Book review: The Possible World by Liese O'Halloran Schwarz

The Possible World
By Liese O’Halloran Schwarz
Simon and Schuster


This novel brings together three seemingly disconnected stories – an emergency room doctor, an elderly woman in a care home and a young boy suffering with anxiety – and brings them together in a complex and compelling story.
Lucy is the ER doc, who finds herself newly single as she works a gruelling night shift schedule. Ben is the young boy, who witnesses a brutal murder and appears to have amnesia due to the shock. Clare is the elderly woman, who might be the oldest person in her small town at nearly 100 years old, but who also appears to have no evidence of her birthdate.
This is not a murder mystery – the perpetrator becomes known quite quickly and simply after the crime. Rather, it is a story of life – three lives to be exact – and how people can form connections and how they can lose those same connections.

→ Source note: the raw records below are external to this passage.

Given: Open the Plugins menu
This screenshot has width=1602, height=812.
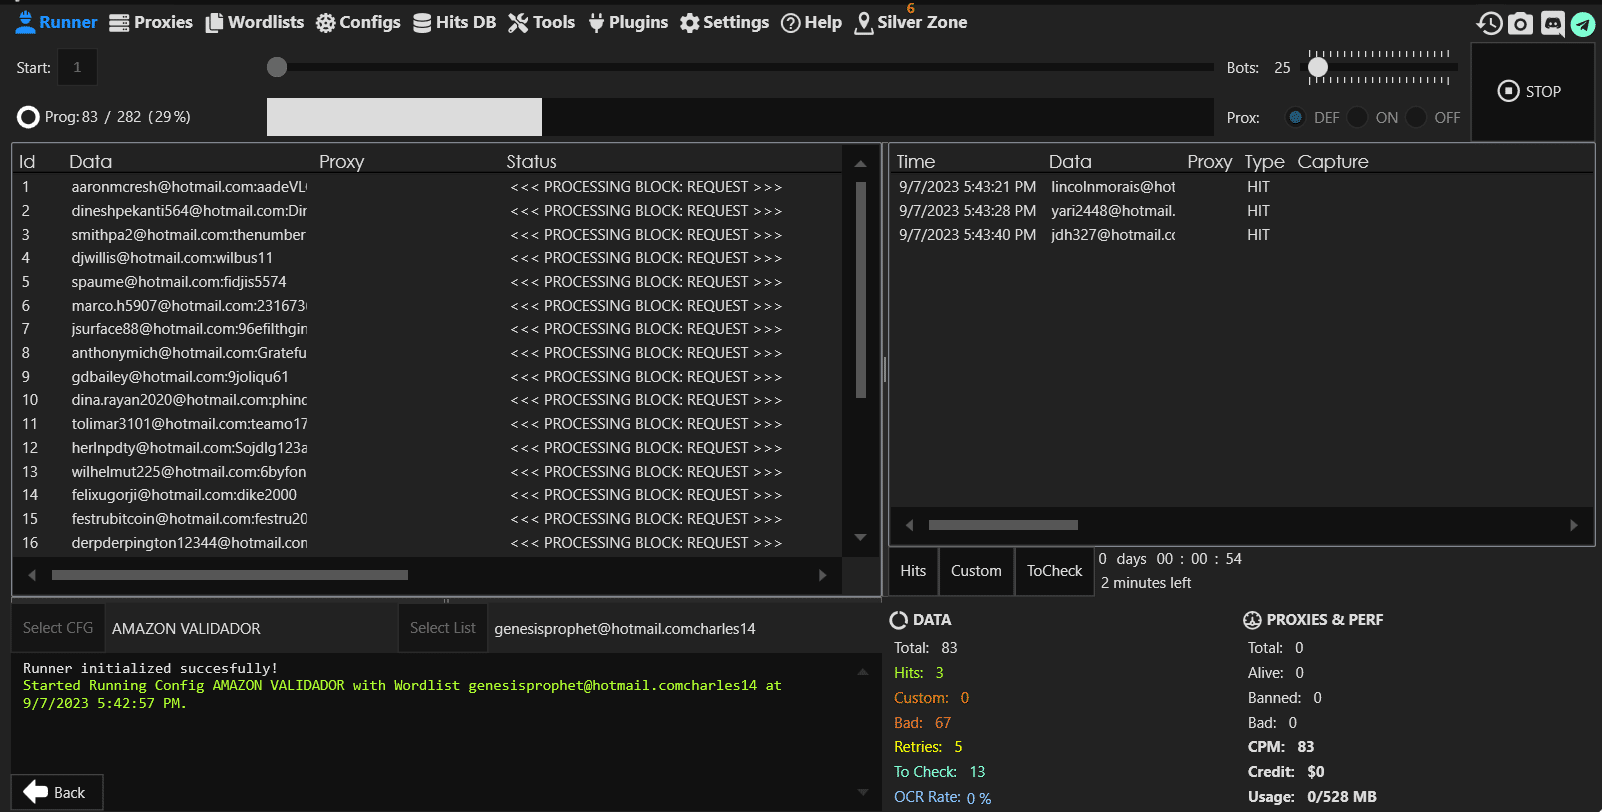Looking at the screenshot, I should tap(628, 22).
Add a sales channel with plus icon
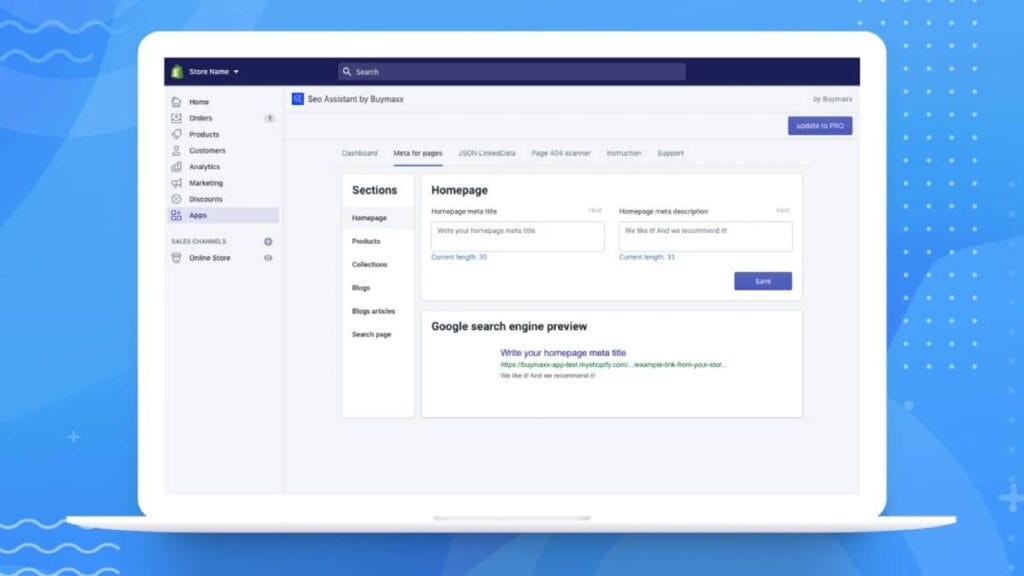This screenshot has height=576, width=1024. click(x=268, y=242)
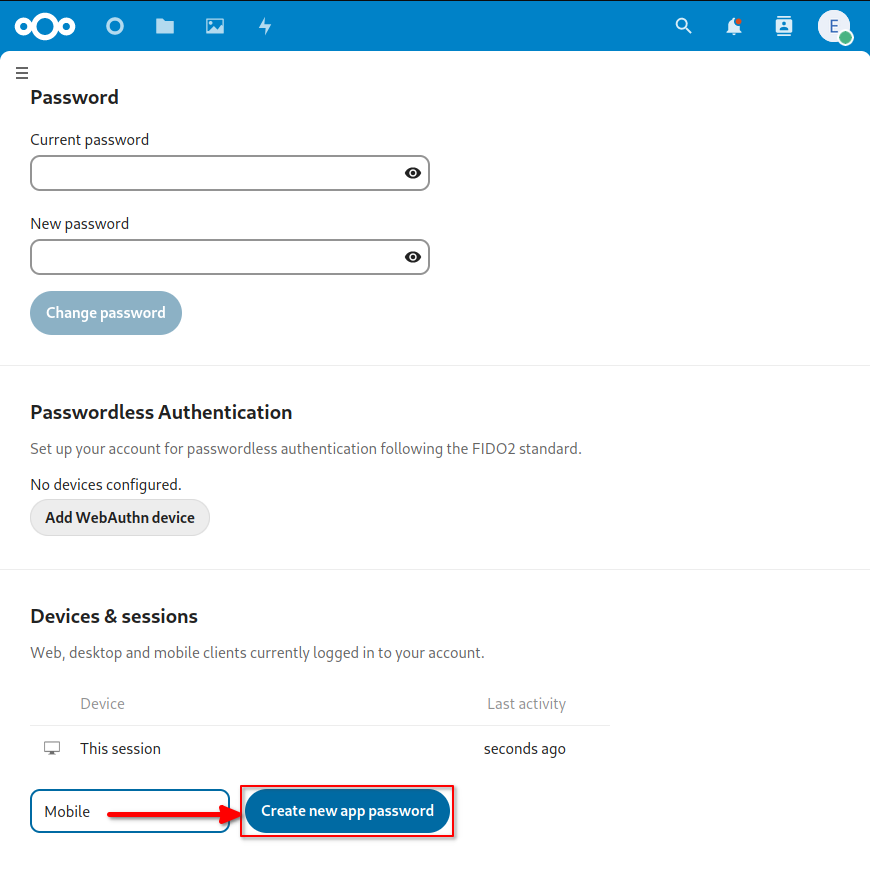Open your avatar account menu
The image size is (870, 881).
(834, 26)
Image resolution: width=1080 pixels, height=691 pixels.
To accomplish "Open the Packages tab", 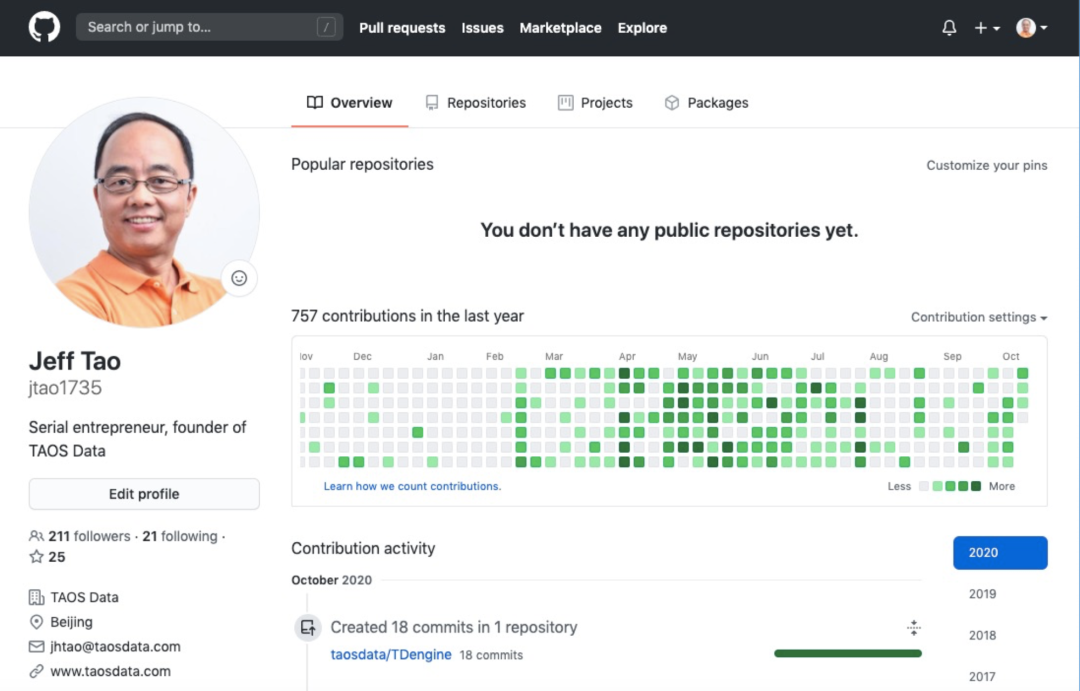I will 706,103.
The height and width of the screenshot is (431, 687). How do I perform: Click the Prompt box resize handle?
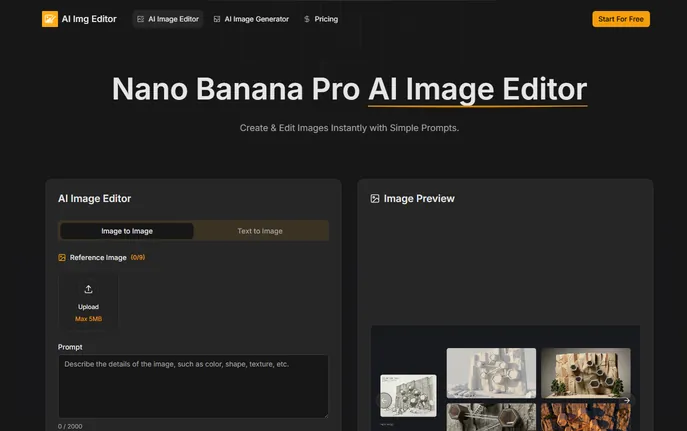324,413
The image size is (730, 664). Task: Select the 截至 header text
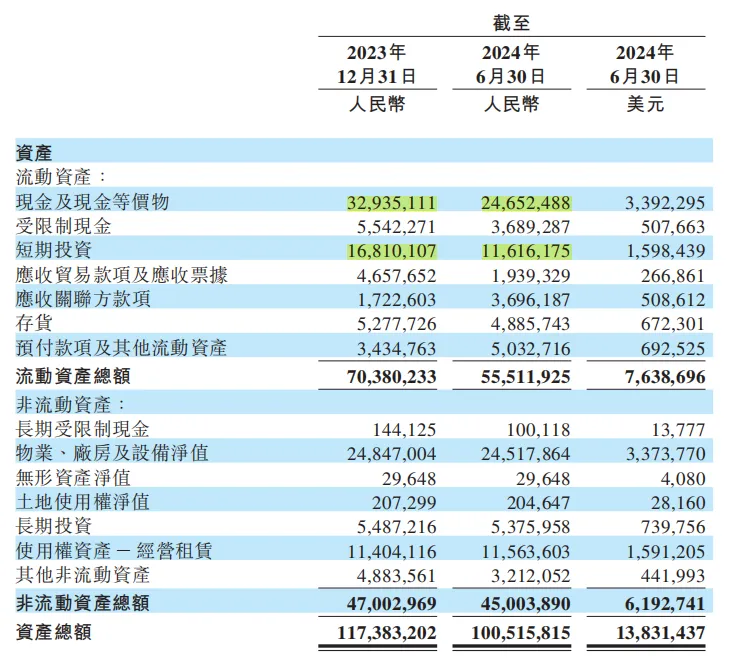click(512, 23)
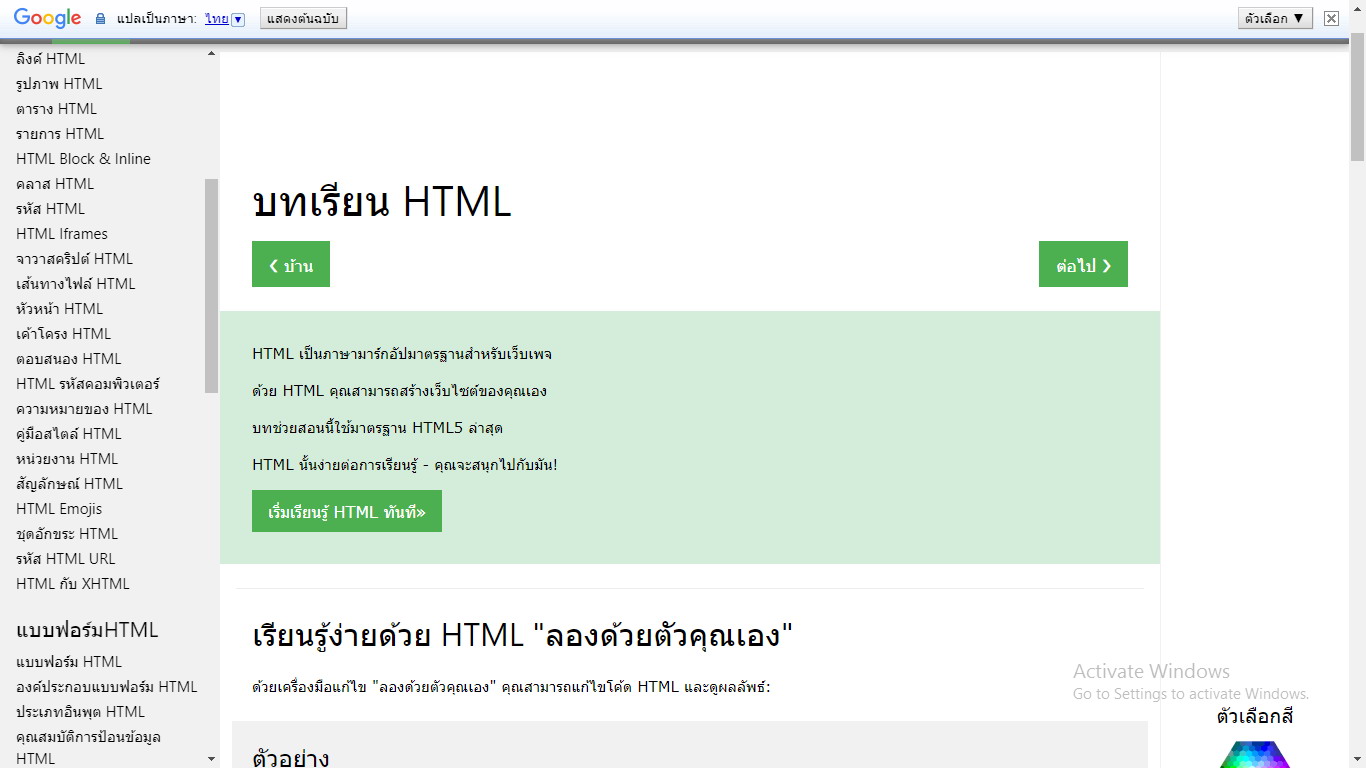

O’Halloran Schwarz is an emergency-medicine doctor herself, working in Chapel Hill, North Carolina. Readers will recognize the accuracy in her descriptions of what it’s like to work an ER, including one hilarious scene that is sure to surprise.
Not only did The Possible World make this reviewer laugh, it also made me cry in its universal wisdom about the bonds between us and how ephemeral or enduring they can be. A beautifully written novel, The Possible World is a story that will enrich its readers.